How many sons-of-bitches no one loves,
with long coats on in June and beards like nests—
guys no one touches without latex gloves,
squirming with lice, themselves a bunch of pests,
their cheeks and noses pocked like grapefruit rind—
fellas with permanent shits and yellowish eyes
who, if they came to in the flowers to find
Raphael there, could not be otherwise—

have had to sit there listening to some twat
behind a plywood podium in the chapel
in a loose doorman suit the color of snot,
stock-still except his lips and Adam’s apple,
telling them how much Jesus loves the poor
before they got their bread and piece of floor?

 
–From Accepting the Disaster, Farrar, Straus and Giroux, 2014.

Tell us about the making of this poem.

Usually that question would be like a bad dream for both of us. But in this case it’s easy. This poem is one of the few that came to me all at once, like they’re supposed to. My wife and I went to see On the Bowery, a Lionel Rogosin movie about the Bowery as it was in the ’50s, before the unmonied forms of abjection had gone and the monied forms of abjection had arrived. The movie mixes documentary footage and acted scenes, but with no swelling score or Sterling Hayden, just homeless, terminally alcoholic actors. One scene shows a chapel filled with hungry guys who have to listen to a long sermon before they can get food. I reacted by thinking a version of the poem’s main clause, then started filling in details in my head. I had most of it in five minutes and wrote it down in the dark, to be fixed up later.

What are you working on right now?

I’m working on the second pass of my next book, which is called Accepting the Disaster and will be published by FSG in July 2014. For the most part, I’ve been distracted from writing poems lately. I just finished one about a bottle of spring water, not my usual subject matter. A year before that were a few lines about something indeterminate crawling over my bare foot.
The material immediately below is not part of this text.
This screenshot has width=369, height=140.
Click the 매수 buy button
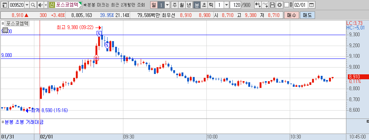tap(292, 15)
In the past couple of years, I’ve managed to produce only partial poems, one about a home infestation, another about an experience on anesthesia. So, nothing much. Part of it is that I just finished a book. It also happened last time I finished a book.
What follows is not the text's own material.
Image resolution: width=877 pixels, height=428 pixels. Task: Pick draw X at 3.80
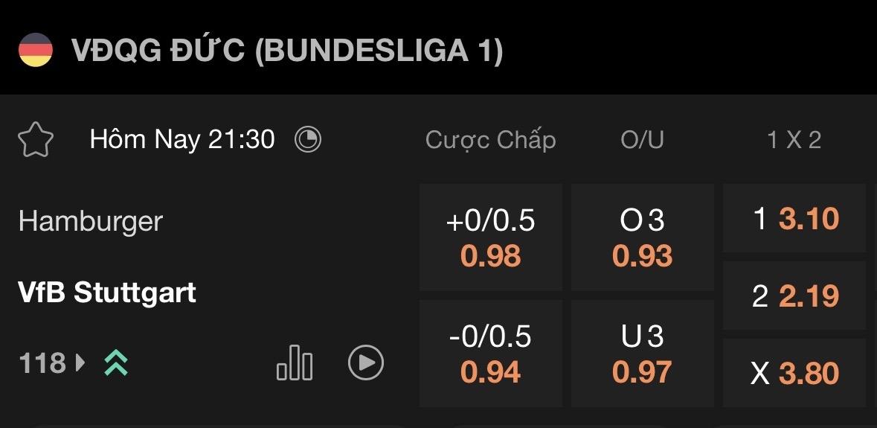794,373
What’s a good day for you?

There are many answers to this question. Here are two scenarios. The first one is usually within reach. In it, I wake up well-rested when it’s still dark. I have an idea for a poem. I do not become distracted by anything. I work on the poem for ten hours only getting up to go to the bathroom. My wife, Talia, has a similar morning experience, but rises a little later because she needs normal sleep and never gets it. In late evening, she and I get cleaned up and go for a good dinner, then to a good movie, with gangsters or Barbara Stanwyck or both. Then we ride the F train home, not drunk, with sweet drunk people and read good stuff before bed. An altered version of this scenario could swap out the writing for a trip to the Met or the Frick and the movie for a night with friends.

The second scenario is harder to realize and involves any number of places we’d like to visit but haven’t, such as Borneo, Rwanda, Cambodia, or southeastern Utah. In this scenario, we would spend the day looking at great apes, Angkor Wat, or Martian landscapes. Another version of this scenario could involve places where we’ve spent time, but not enough.

How long have you lived in Brooklyn? What neighborhood do you live in? What do you like most about it?

I’ve lived here 21 years. In 1992 I moved to 7th Street, off 4th Avenue in Park Slope. The day before, a head was found in a gym bag in an alley across the street. After 5 months, I left for a year but then moved to Downtown Brooklyn. (Now I am making a real effort not to get started on the Rents of Yesteryear.) Soon I moved to Clinton Hill, then back to Park Slope, where I lived for 14 years, in five places, always managing to leave just before that part of the neighborhood blossomed. I lived in Manhattan for one of those years. Now my wife and I live in Windsor Terrace, though it’s the last block before Kensington and feels more like the latter. What I like most about our neighborhood is that we have the park, and the population is mostly normal people (rather than ironical ones) from an astonishing range of cultures. We also live by a stable and hear horses clomping by in the silences between construction noises.

Share with us a defining Brooklyn experience, good, bad or in between.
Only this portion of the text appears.